Greece’s government: Costas’ crusade

Series Title
Series Details No.8418, 19.3.05
Publication Date 19/03/2005
ISSN 0013-0613
Content Type ,

Fighting corruption in a land imbued with it

LAST March, Costas Karamanlis, just elected as Greek prime minister, shocked his countrymen by announcing that the country was “effectively run by five davatzides (pimps)”. His use of underworld slang was meant to discredit a group of businessmen whose cosy relationship with the previous Socialist government and local media bosses had given them an edge in winning public contracts worth over €2 billion ($2.5 billion) a year in the run-up to the 2004 Olympics. A clean-up of public life, seen by most Greeks as deeply corrupt after many years of Socialist rule, has become a priority for Mr Karamanlis's centre-right government.

So far, the results are mixed. An audit ordered by Mr Karamanlis showed that the Socialists had fed the European Commission misleading figures to get into the euro. But the fiddling damaged the reputation of Mr Karamanlis's government too. The budget deficit, swollen by spending on the Olympics, went above 6% of GDP in 2004, over twice the ceiling set by the European Union's stability and growth pact. With Greece's economy now under close supervision by the commission, Mr Karamanlis has little room for manoeuvre on fiscal policy.
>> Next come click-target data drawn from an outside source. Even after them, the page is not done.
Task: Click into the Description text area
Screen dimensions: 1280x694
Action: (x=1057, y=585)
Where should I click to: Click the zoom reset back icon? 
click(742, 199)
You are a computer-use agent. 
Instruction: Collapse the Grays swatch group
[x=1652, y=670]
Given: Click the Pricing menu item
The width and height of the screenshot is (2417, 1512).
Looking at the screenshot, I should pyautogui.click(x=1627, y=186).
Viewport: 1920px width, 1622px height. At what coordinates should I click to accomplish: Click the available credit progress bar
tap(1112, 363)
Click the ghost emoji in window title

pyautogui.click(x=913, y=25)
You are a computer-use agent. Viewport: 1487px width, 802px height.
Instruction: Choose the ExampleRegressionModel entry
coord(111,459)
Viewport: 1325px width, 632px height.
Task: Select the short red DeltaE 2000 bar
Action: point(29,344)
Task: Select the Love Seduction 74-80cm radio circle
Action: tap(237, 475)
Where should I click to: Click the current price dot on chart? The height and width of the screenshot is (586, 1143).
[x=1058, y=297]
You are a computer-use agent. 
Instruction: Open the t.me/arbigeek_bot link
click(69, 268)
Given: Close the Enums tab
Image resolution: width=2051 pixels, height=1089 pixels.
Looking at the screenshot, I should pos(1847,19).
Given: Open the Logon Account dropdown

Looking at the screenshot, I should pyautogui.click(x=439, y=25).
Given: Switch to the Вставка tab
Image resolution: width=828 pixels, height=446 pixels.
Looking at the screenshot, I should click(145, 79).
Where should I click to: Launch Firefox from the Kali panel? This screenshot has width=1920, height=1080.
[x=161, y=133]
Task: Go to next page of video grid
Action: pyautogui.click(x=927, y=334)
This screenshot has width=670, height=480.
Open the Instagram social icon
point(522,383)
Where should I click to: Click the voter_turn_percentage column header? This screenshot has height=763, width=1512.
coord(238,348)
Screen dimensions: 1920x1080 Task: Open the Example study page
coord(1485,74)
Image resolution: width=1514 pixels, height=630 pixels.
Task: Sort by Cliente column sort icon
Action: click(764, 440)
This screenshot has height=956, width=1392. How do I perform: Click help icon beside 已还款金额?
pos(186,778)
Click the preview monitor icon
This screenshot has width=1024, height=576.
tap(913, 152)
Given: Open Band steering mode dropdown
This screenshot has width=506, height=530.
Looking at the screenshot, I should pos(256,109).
A parliamentary inquiry into allegations that Socialist officials received millions of dollars in kickbacks from middlemen working for big defence contractors has run out of steam for lack of documentary evidence. A new media law that bans big shareholders in newspapers and television stations (plus their relatives) from owning shares in companies that bid for public contracts, may conflict with EU law. Mr Karamanlis's critics, including the boss of Greece's confederation of industry, called the law “preposterous” and said that extra bureaucracy required to sort out shareholder relationships would put off foreign investors whom the government is keen to attract.

In other ways, though, Mr Karamanlis's clean-up campaign may be working. Anastasios Papaligouras, the justice minister, is methodically wading through a heap of files on alleged bribe-taking by Greek judges. More than 20 senior judges are under investigation. The bank account of a jurist in Crete, who faced charges of bribe-taking and money laundering, held over €50,0000 in transfers from a nightclub owner and from lawyers representing a drug-dealer. Several of the judges under suspicion seem to be linked to a trial-fixing ring organised by a Greek Orthodox priest with underworld connections. Other revelations of sexual misconduct by supposedly celibate bishops, leaked to right-wing newspaper and television journalists, have shocked public opinion and triggered debate over whether Orthodoxy should remain the established faith in Greece.

Plenty of other scandals have surfaced as well, ranging from match-fixing among leading Greek soccer clubs, to doctors taking bribes from patients to speed up surgery, to army officers being bribed to exempt entertainers from military service. Mr Karamanlis insists that his clean-up campaign will continue.”Greece must become a country where the law is observed at every level of society,” he declared on the anniversary of his New Democracy party's election win. Yet it remains open to question whether he and his party will succeed in rooting out corruption, which is deeply entrenched in Greek society.

Meanwhile, his crusade is at least keeping up Mr Karamanlis's approval ratings: one anniversary poll gave him a 15-point lead over George Papandreou, the Socialist leader. But it may also divert attention from other challenges, such as boosting tax revenues, creating more jobs and opening up markets (the state still controls 55% of the economy, a bigger slice than anywhere else in the EU). When boredom with corruption-bashing sets in, especially if it is seen not to deliver on its promises, the problems of the Greek economy may loom larger still.